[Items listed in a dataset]
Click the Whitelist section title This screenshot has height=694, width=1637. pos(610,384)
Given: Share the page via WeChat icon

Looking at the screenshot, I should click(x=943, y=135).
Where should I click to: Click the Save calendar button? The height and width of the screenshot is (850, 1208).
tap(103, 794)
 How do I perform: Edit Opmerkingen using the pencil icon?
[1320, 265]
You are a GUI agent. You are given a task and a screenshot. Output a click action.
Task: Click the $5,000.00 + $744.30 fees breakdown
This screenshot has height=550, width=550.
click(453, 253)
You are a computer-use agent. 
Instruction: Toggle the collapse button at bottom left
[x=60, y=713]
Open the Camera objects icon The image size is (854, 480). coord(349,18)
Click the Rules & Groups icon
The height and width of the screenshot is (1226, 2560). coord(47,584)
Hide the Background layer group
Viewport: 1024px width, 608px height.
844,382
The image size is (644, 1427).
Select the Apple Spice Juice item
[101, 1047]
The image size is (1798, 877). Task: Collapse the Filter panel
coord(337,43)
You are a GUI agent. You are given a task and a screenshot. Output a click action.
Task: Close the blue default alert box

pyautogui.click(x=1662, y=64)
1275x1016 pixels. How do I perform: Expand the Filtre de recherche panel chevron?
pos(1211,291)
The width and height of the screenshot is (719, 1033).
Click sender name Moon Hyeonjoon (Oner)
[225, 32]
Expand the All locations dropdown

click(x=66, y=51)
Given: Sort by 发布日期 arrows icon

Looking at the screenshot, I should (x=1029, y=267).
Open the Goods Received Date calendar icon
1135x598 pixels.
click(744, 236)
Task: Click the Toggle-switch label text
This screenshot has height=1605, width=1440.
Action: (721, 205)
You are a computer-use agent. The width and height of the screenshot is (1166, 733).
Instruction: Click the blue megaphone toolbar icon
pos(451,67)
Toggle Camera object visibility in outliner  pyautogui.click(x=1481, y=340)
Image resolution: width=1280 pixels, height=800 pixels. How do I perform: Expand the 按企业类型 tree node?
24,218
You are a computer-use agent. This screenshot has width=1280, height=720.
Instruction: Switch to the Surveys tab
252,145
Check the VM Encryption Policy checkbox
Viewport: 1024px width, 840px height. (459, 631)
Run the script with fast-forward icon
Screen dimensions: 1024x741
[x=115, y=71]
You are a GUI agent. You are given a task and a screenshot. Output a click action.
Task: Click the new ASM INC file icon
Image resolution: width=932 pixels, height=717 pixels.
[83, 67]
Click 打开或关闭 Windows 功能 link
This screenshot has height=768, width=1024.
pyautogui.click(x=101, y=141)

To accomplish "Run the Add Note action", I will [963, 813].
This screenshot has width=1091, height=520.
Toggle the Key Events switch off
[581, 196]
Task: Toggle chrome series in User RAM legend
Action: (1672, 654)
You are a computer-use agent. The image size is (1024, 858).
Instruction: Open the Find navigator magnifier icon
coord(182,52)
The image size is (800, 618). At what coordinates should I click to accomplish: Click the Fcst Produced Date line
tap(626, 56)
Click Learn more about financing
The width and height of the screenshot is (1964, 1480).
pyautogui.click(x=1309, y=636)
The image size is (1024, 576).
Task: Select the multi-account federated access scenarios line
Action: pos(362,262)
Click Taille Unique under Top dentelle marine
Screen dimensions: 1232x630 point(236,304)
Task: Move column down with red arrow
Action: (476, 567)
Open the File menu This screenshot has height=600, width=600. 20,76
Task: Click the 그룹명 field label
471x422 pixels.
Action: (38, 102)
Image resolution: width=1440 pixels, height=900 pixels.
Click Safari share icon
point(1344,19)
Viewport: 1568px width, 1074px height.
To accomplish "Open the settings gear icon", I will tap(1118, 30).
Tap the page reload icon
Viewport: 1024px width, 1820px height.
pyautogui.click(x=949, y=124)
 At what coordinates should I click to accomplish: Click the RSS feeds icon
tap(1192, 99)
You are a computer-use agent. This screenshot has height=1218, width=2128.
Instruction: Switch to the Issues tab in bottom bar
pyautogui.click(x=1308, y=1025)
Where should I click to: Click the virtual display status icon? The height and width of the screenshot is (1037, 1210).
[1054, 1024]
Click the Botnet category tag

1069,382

_Work request_
Copy down the complete data exactly as supplied.

_Output_
Click the Whitelist section title This screenshot has height=694, width=1637. pos(610,384)
Given: Share the page via WeChat icon

Looking at the screenshot, I should click(x=943, y=135).
Where should I click to: Click the Save calendar button? The height and width of the screenshot is (850, 1208).
tap(103, 794)
 How do I perform: Edit Opmerkingen using the pencil icon?
[1320, 265]
You are a GUI agent. You are given a task and a screenshot. Output a click action.
Task: Click the $5,000.00 + $744.30 fees breakdown
This screenshot has height=550, width=550.
click(453, 253)
You are a computer-use agent. 
Instruction: Toggle the collapse button at bottom left
[x=60, y=713]
Open the Camera objects icon The image size is (854, 480). coord(349,18)
Click the Rules & Groups icon
The height and width of the screenshot is (1226, 2560). coord(47,584)
Hide the Background layer group
Viewport: 1024px width, 608px height.
844,382
The image size is (644, 1427).
Select the Apple Spice Juice item
[101, 1047]
The image size is (1798, 877). Task: Collapse the Filter panel
coord(337,43)
You are a GUI agent. You are given a task and a screenshot. Output a click action.
Task: Close the blue default alert box

pyautogui.click(x=1662, y=64)
1275x1016 pixels. How do I perform: Expand the Filtre de recherche panel chevron?
pos(1211,291)
The width and height of the screenshot is (719, 1033).
Click sender name Moon Hyeonjoon (Oner)
[225, 32]
Expand the All locations dropdown

click(x=66, y=51)
Given: Sort by 发布日期 arrows icon

Looking at the screenshot, I should (x=1029, y=267).
Open the Goods Received Date calendar icon
1135x598 pixels.
click(744, 236)
Task: Click the Toggle-switch label text
This screenshot has height=1605, width=1440.
Action: (721, 205)
You are a computer-use agent. The width and height of the screenshot is (1166, 733).
Instruction: Click the blue megaphone toolbar icon
pos(451,67)
Toggle Camera object visibility in outliner  pyautogui.click(x=1481, y=340)
Image resolution: width=1280 pixels, height=800 pixels. How do I perform: Expand the 按企业类型 tree node?
24,218
You are a computer-use agent. This screenshot has width=1280, height=720.
Instruction: Switch to the Surveys tab
252,145
Check the VM Encryption Policy checkbox
Viewport: 1024px width, 840px height. (459, 631)
Run the script with fast-forward icon
Screen dimensions: 1024x741
[x=115, y=71]
You are a GUI agent. You are given a task and a screenshot. Output a click action.
Task: Click the new ASM INC file icon
Image resolution: width=932 pixels, height=717 pixels.
[83, 67]
Click 打开或关闭 Windows 功能 link
This screenshot has height=768, width=1024.
pyautogui.click(x=101, y=141)

To accomplish "Run the Add Note action", I will [963, 813].
This screenshot has width=1091, height=520.
Toggle the Key Events switch off
[581, 196]
Task: Toggle chrome series in User RAM legend
Action: (1672, 654)
You are a computer-use agent. The image size is (1024, 858).
Instruction: Open the Find navigator magnifier icon
coord(182,52)
The image size is (800, 618). At what coordinates should I click to accomplish: Click the Fcst Produced Date line
tap(626, 56)
Click Learn more about financing
The width and height of the screenshot is (1964, 1480).
pyautogui.click(x=1309, y=636)
The image size is (1024, 576).
Task: Select the multi-account federated access scenarios line
Action: pos(362,262)
Click Taille Unique under Top dentelle marine
Screen dimensions: 1232x630 point(236,304)
Task: Move column down with red arrow
Action: (476, 567)
Open the File menu This screenshot has height=600, width=600. 20,76
Task: Click the 그룹명 field label
471x422 pixels.
Action: (38, 102)
Image resolution: width=1440 pixels, height=900 pixels.
Click Safari share icon
point(1344,19)
Viewport: 1568px width, 1074px height.
To accomplish "Open the settings gear icon", I will tap(1118, 30).
Tap the page reload icon
Viewport: 1024px width, 1820px height.
pyautogui.click(x=949, y=124)
 At what coordinates should I click to accomplish: Click the RSS feeds icon
tap(1192, 99)
You are a computer-use agent. This screenshot has height=1218, width=2128.
Instruction: Switch to the Issues tab in bottom bar
pyautogui.click(x=1308, y=1025)
Where should I click to: Click the virtual display status icon? The height and width of the screenshot is (1037, 1210).
[1054, 1024]
Click the Botnet category tag

1069,382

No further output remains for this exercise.